Der Tod von Mariss Jansons bewegt die Klassikwelt, für die Mitarbeiterinnen und Mitarbeiter von BR-KLASSIK war die traurige Nachricht ein Schock, auch für Oswald Beaujean, der Jansons Karriere seit Jahrzehnten verfolgt hat. An einen Satz des großen Dirigenten erinnert er sich bis heute: "Wir machen alle zu viel, wir müssen alle weniger machen." Jansons hat sich nicht an diese Einsicht gehalten, hat sich im Dienst der Musik bis zuletzt mit eiserner Disziplin alles abverlangt. Doch auch dies gehörte zu seinem Wesen und seinen Überzeugungen, machte ihn und auch seine Interpretationen aus.

Bildquelle: BR-KLASSIK

Das Album der Woche zum Anhören

Für Mariss Jansons war Dmitrij Schostakowitsch – neben Beethoven – der vielleicht wichtigste Komponist überhaupt, ungeachtet seiner Liebe zu Haydn und Mozart. Dem Werk, auch der Person des großen russischen Komponisten ist Jansons schon in jungen Jahren in Leningrad begegnet. Vater Arvids, selbst ein bedeutender Dirigent, und Jewgenij Mrawinskij, legendärer Schostakowitsch-Interpret und Uraufführungsdirigent vieler seiner Symphonien, prägten den jungen Mariss entscheidend.

Einer der ganz großen Schostakowitsch-Interpreten

Die großartige Gesamteinspielung aller fünfzehn Schostakowitsch-Symphonien mit acht internationalen Spitzenorchestern, die Jansons 2006 vollendete, war ihm ein Herzensanliegen. Chor und Symphonieorchester des Bayerischen Rundfunks, die er damals seit drei Jahren leitete, waren mit sechs Symphonien beteiligt.
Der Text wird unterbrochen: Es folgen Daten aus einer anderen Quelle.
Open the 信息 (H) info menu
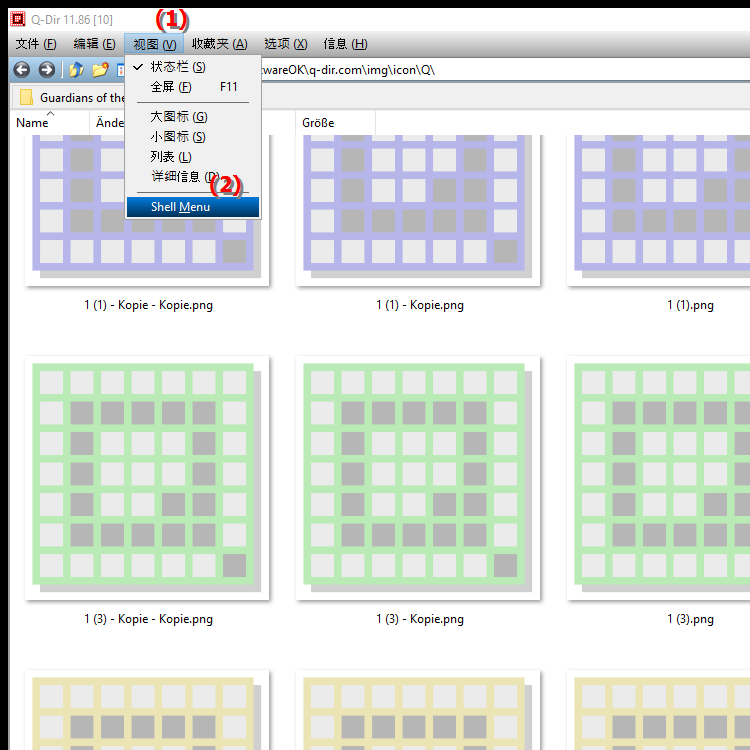The height and width of the screenshot is (750, 750). point(345,44)
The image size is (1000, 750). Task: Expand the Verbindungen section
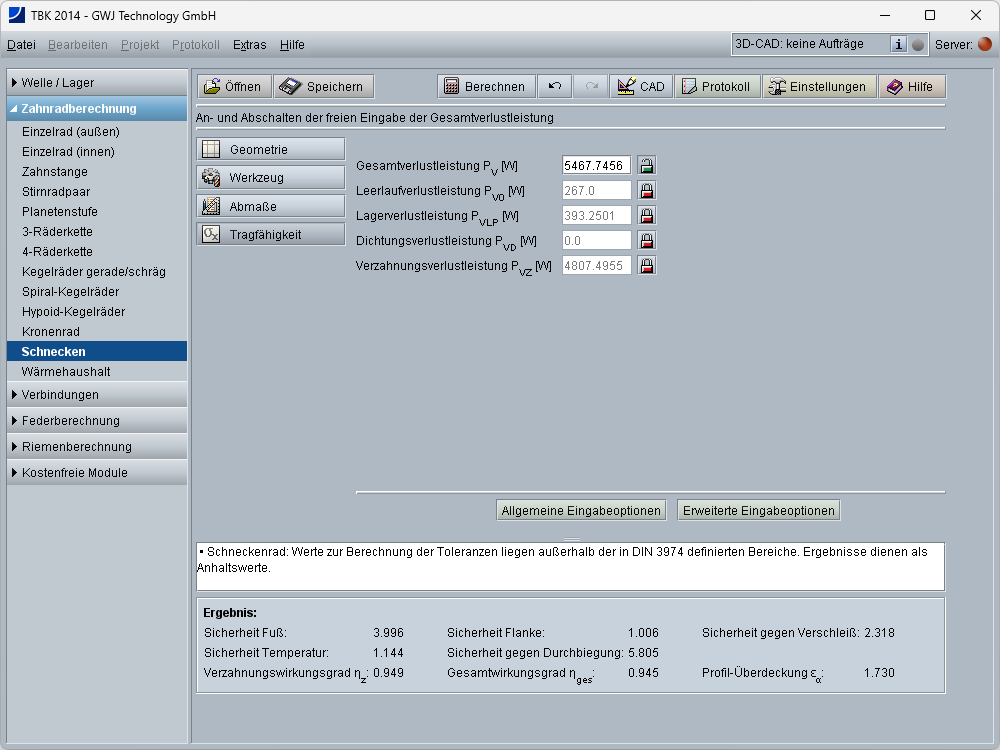pos(97,395)
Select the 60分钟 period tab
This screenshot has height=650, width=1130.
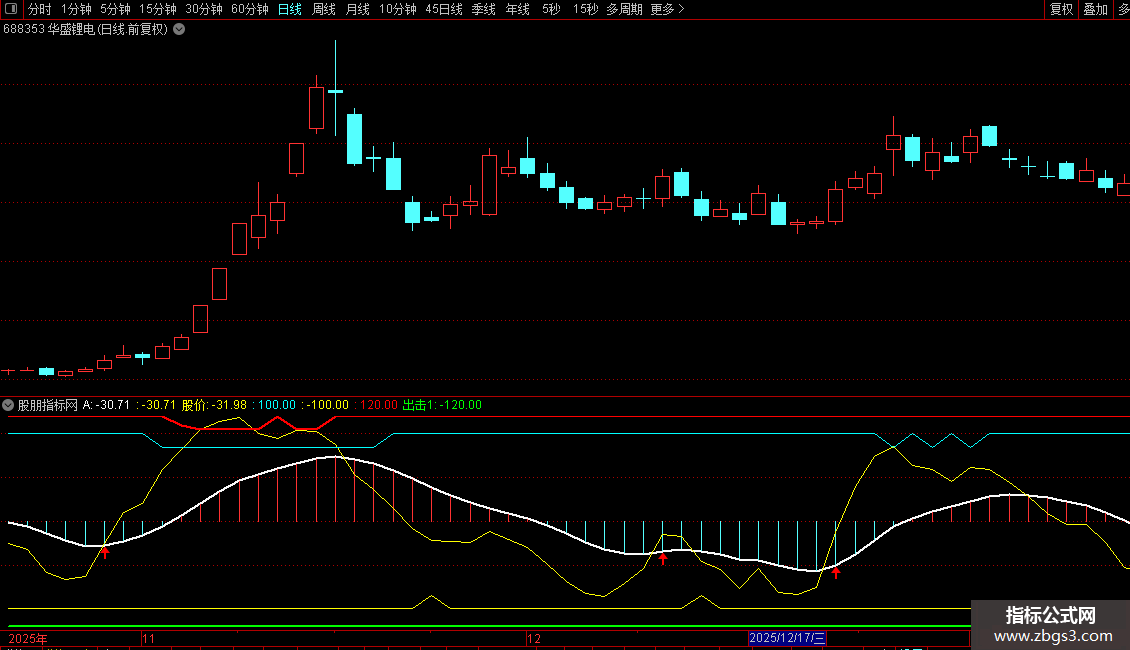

Die Zehnte war nicht dabei, ebenso wenig wie die berühmte Siebte, die sogenannte "Leningrader". Beide sind unlängst, nicht lange vor Jansons' Tod in der Nacht zum 1. Dezember, nun doch noch mit seinem Orchester, dem Symphonieorchester des Bayerischen Rundfunks auf CD veröffentlicht worden. Denn zu den zentralen Werken von Schostakowitsch kehrte Jansons immer wieder zurück, zur zehnten noch wenige Monate vor seinem Tod – und 2010 schon einmal in München. Der Mitschnitt dieses Konzertes im Münchner Herkulessaal ist jetzt erschienen. Und er zeigt einmal mehr, dass Mariss Jansons zu den ganz großen Schostakowitsch-Interpreten seiner Zeit gehörte.

Kurz und bündig

Dieses Album wird jeder lieben, der ...
...Schostakowitsch für einen der größten Symphoniker des 20. Jahrhunderts hält.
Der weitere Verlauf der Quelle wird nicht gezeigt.